# [Work instruction]
Reproduce the entire article on jury trials below word for word.

# [Study text]
Revolutionary Socialism in the 21st Century
 
Revolutionary
Socialism in the
21st Century
Royal Courts of Justice building
Royal courts of justice, London. Image by Cindy Andrie. Flickr CC BY-NC-ND 2.0

In defence of jury trials

DK Renton

DK Renton argues that David Lammy’s proposal to severely cut the number of jury trials is another authoritarian step by Labour.

Do you remember the Elbit Two? Supporters of Palestine Action, they admitted occupying for six days the roof of a factory manufacturing drones. They damaged a skylight to reveal a drone inside the factory and sprayed the building in red paint. Elbit claimed that the action caused them loss, extra security amounting to £40,000 per month, or £1.6 million by the trial. The Crown prosecuted the defendants for criminal damage. In May 2024, a jury at Leicester Crown Court acquitted them. 

How about the HSBC Nine? They were supporters of Extinction Rebellion, who were tried in November 2023 for breaking the windows of a building owned by HSBC, Europe’s second largest investor in fossil fuels. They accepted causing damage to the bank’s property; HSBC put the bill of their protest at £500,000. A jury at Southwark Crown Court acquitted them.

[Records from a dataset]

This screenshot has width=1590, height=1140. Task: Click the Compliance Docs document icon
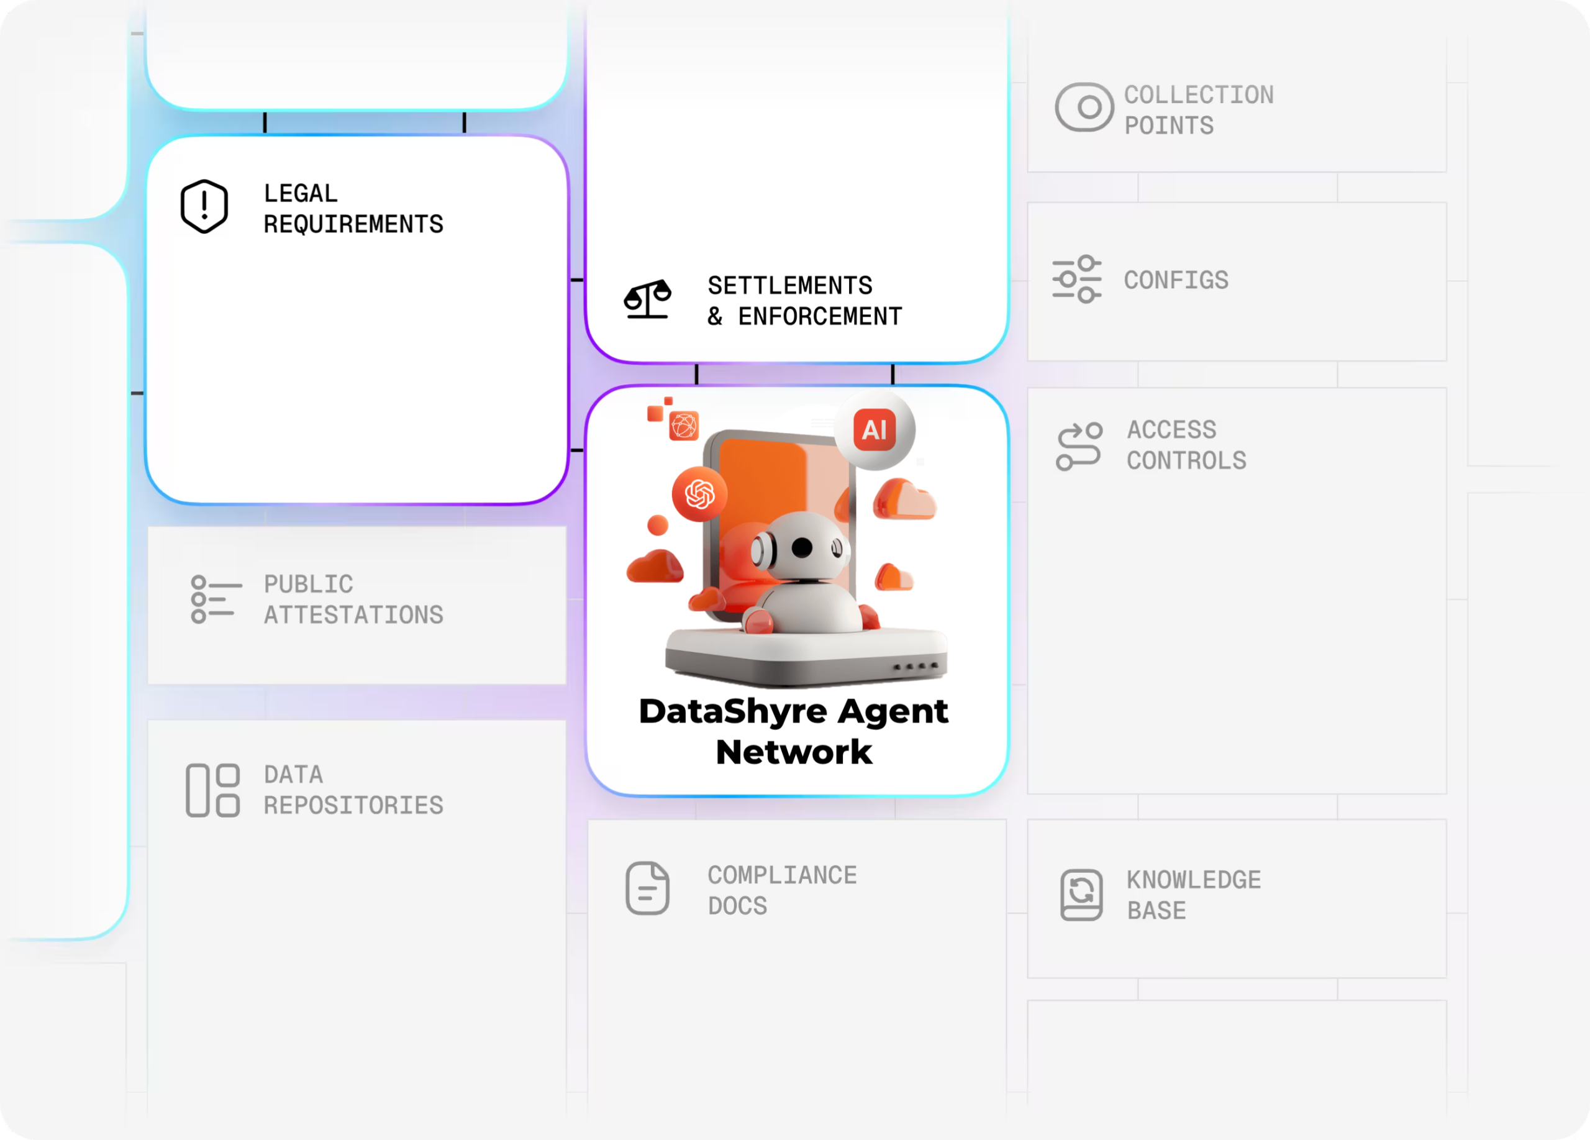pos(647,888)
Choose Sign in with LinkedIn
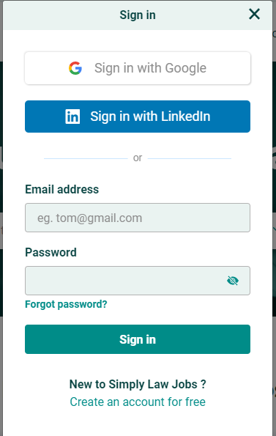276x436 pixels. click(x=138, y=117)
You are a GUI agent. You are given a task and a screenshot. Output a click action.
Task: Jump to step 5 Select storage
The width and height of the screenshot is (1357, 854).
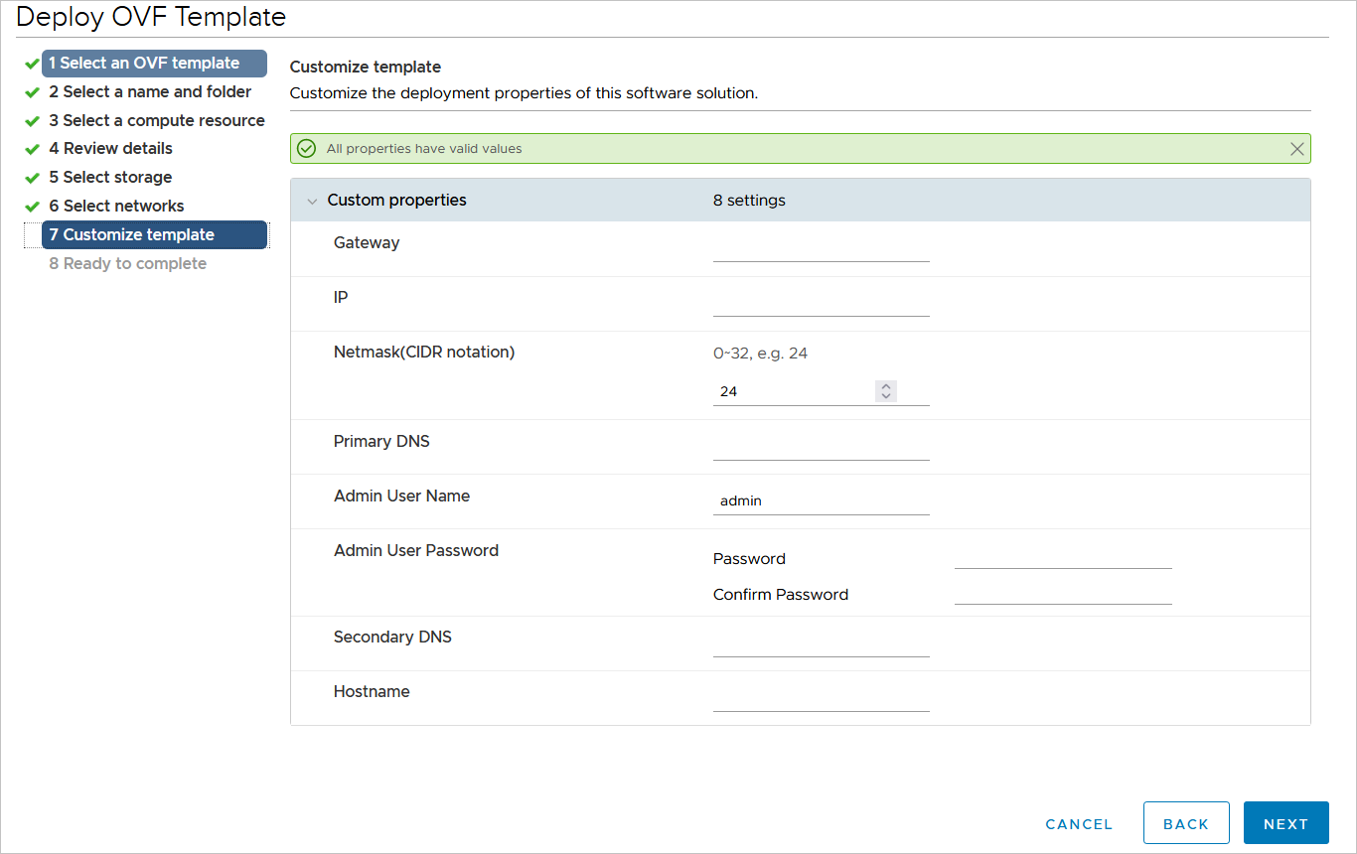[x=110, y=178]
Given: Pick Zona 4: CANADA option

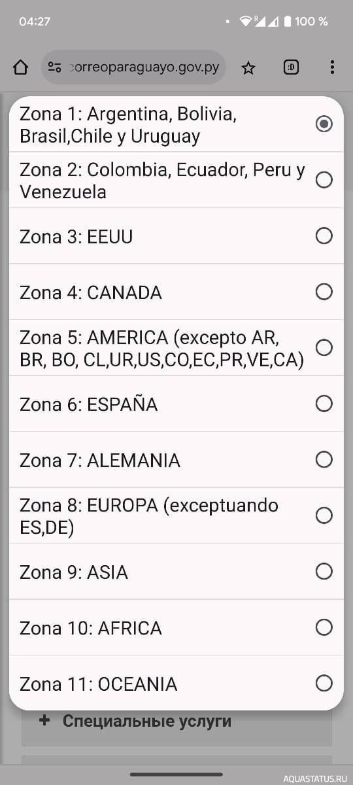Looking at the screenshot, I should coord(177,292).
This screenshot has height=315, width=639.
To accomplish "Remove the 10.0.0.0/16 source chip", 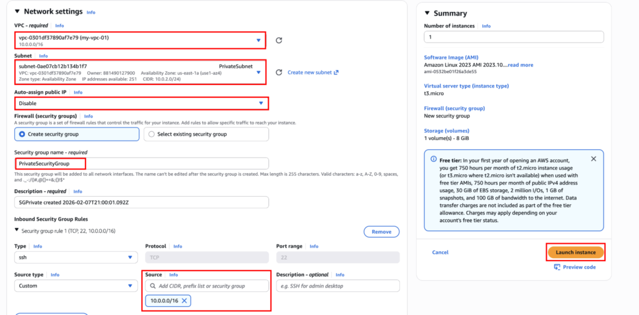I will [185, 301].
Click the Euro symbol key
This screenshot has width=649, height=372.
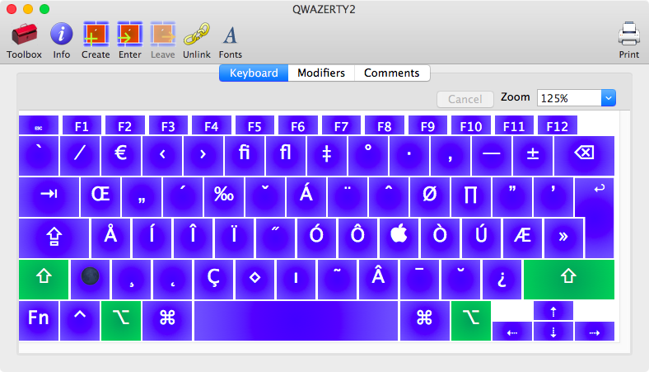[x=121, y=152]
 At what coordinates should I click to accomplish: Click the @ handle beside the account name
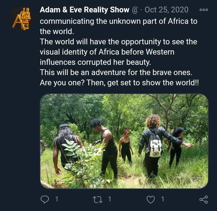pos(134,10)
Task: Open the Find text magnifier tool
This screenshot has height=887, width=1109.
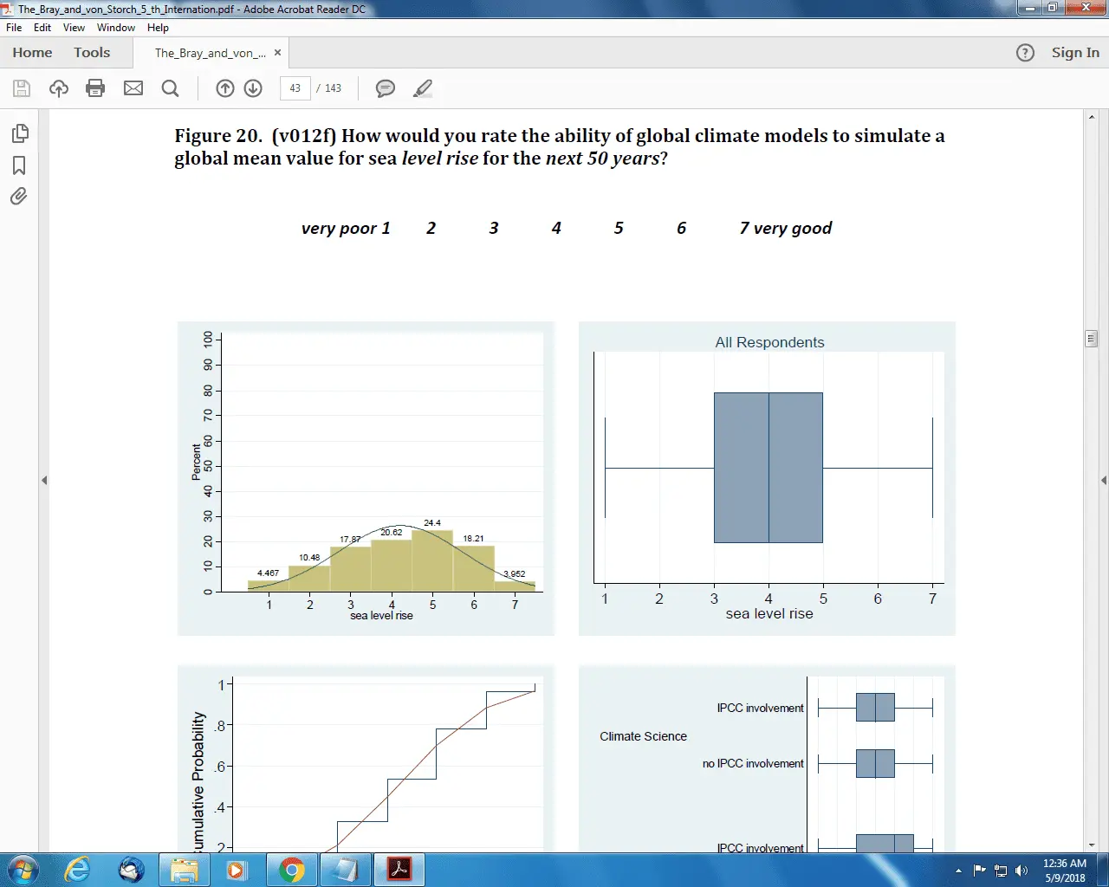Action: click(x=171, y=88)
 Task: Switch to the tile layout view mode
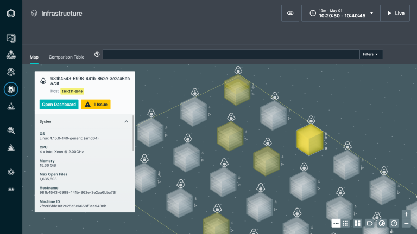coord(358,223)
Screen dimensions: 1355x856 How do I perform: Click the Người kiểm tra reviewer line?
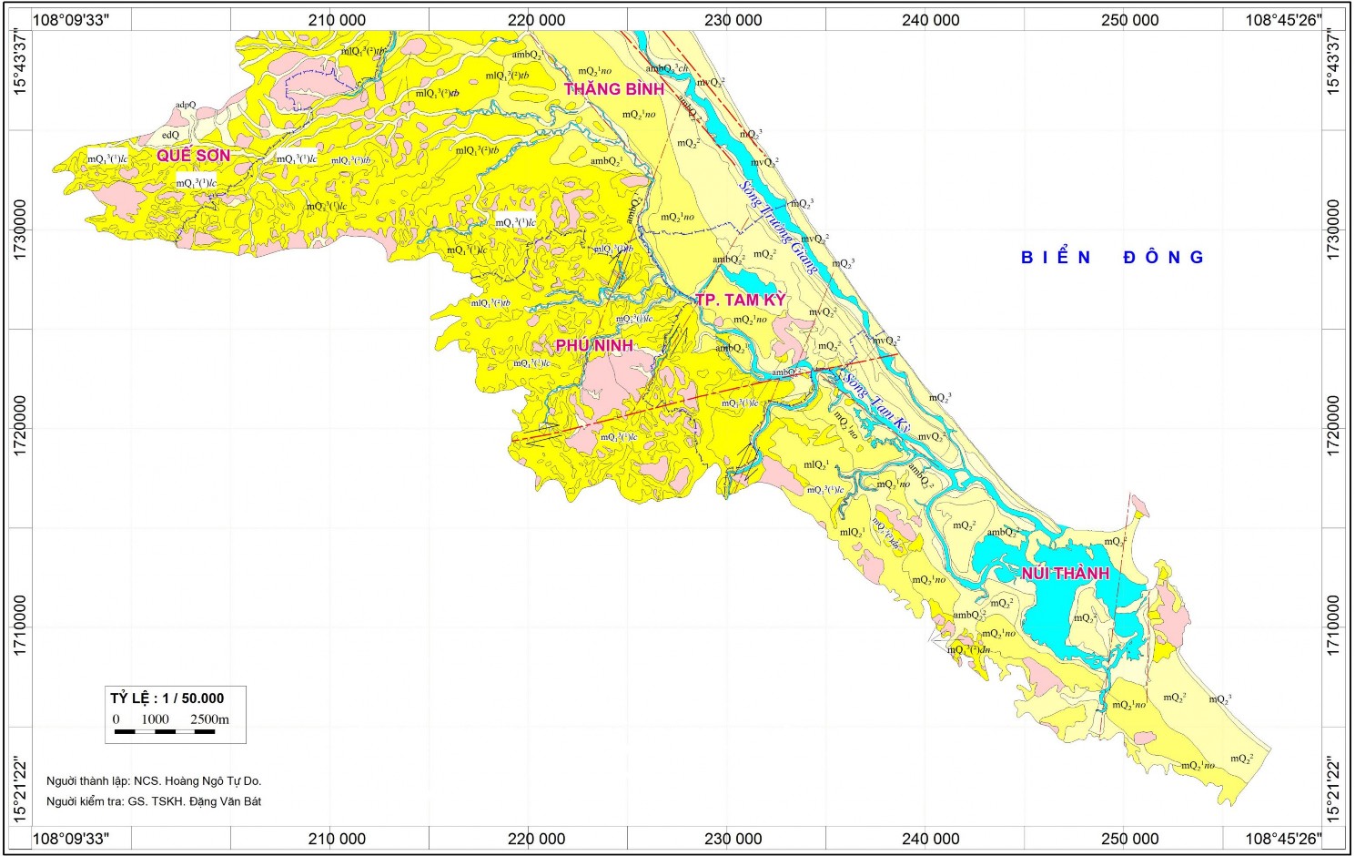(154, 801)
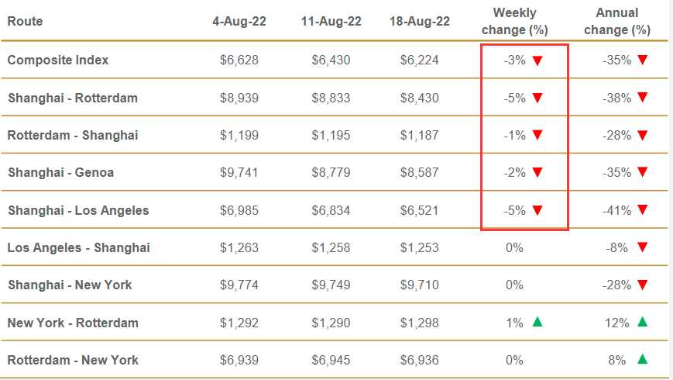
Task: Click red arrow for Shanghai - Rotterdam annual change
Action: coord(641,98)
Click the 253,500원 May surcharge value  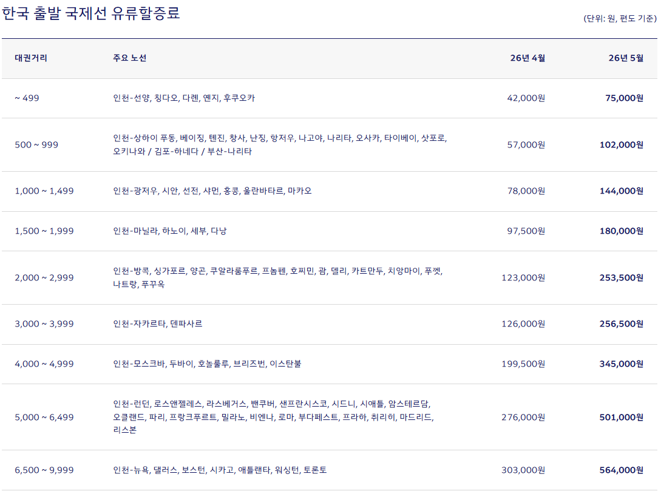[x=622, y=278]
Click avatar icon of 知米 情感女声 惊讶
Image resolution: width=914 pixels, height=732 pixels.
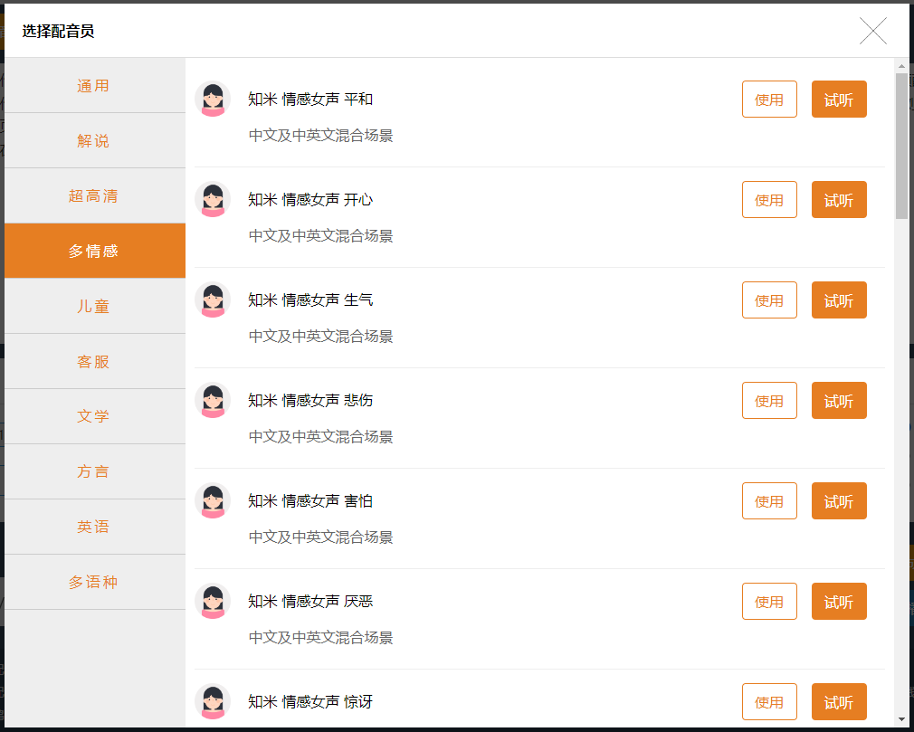tap(213, 702)
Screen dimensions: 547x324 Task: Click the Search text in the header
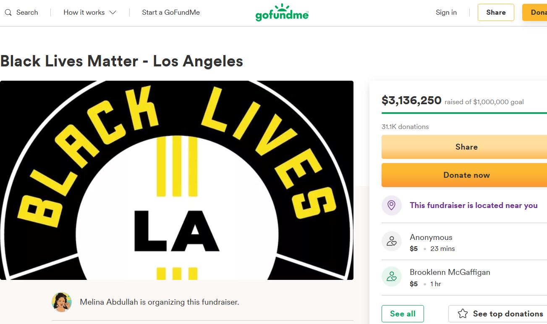tap(27, 13)
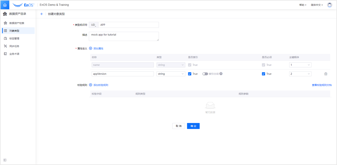Select the 数据资产检索 search icon

coord(17,23)
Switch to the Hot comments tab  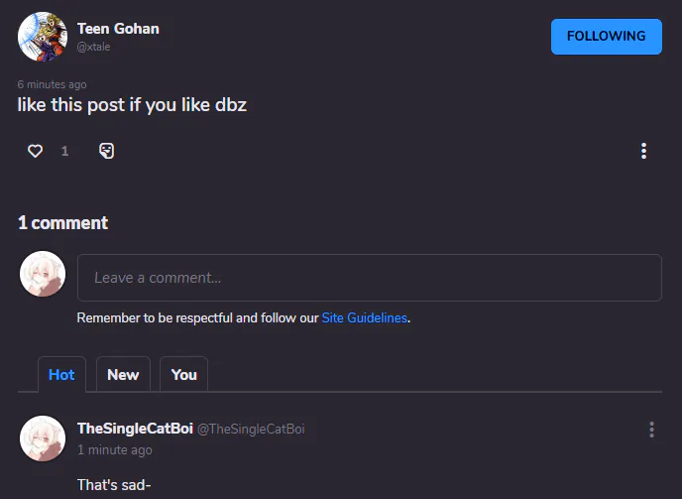[x=61, y=374]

# [Output for this task]
Revolutionary Socialism in the 21st Century
 
Revolutionary
Socialism in the
21st Century
Royal Courts of Justice building
Royal courts of justice, London. Image by Cindy Andrie. Flickr CC BY-NC-ND 2.0

In defence of jury trials

DK Renton

DK Renton argues that David Lammy’s proposal to severely cut the number of jury trials is another authoritarian step by Labour.

Do you remember the Elbit Two? Supporters of Palestine Action, they admitted occupying for six days the roof of a factory manufacturing drones. They damaged a skylight to reveal a drone inside the factory and sprayed the building in red paint. Elbit claimed that the action caused them loss, extra security amounting to £40,000 per month, or £1.6 million by the trial. The Crown prosecuted the defendants for criminal damage. In May 2024, a jury at Leicester Crown Court acquitted them. 

How about the HSBC Nine? They were supporters of Extinction Rebellion, who were tried in November 2023 for breaking the windows of a building owned by HSBC, Europe’s second largest investor in fossil fuels. They accepted causing damage to the bank’s property; HSBC put the bill of their protest at £500,000. A jury at Southwark Crown Court acquitted them.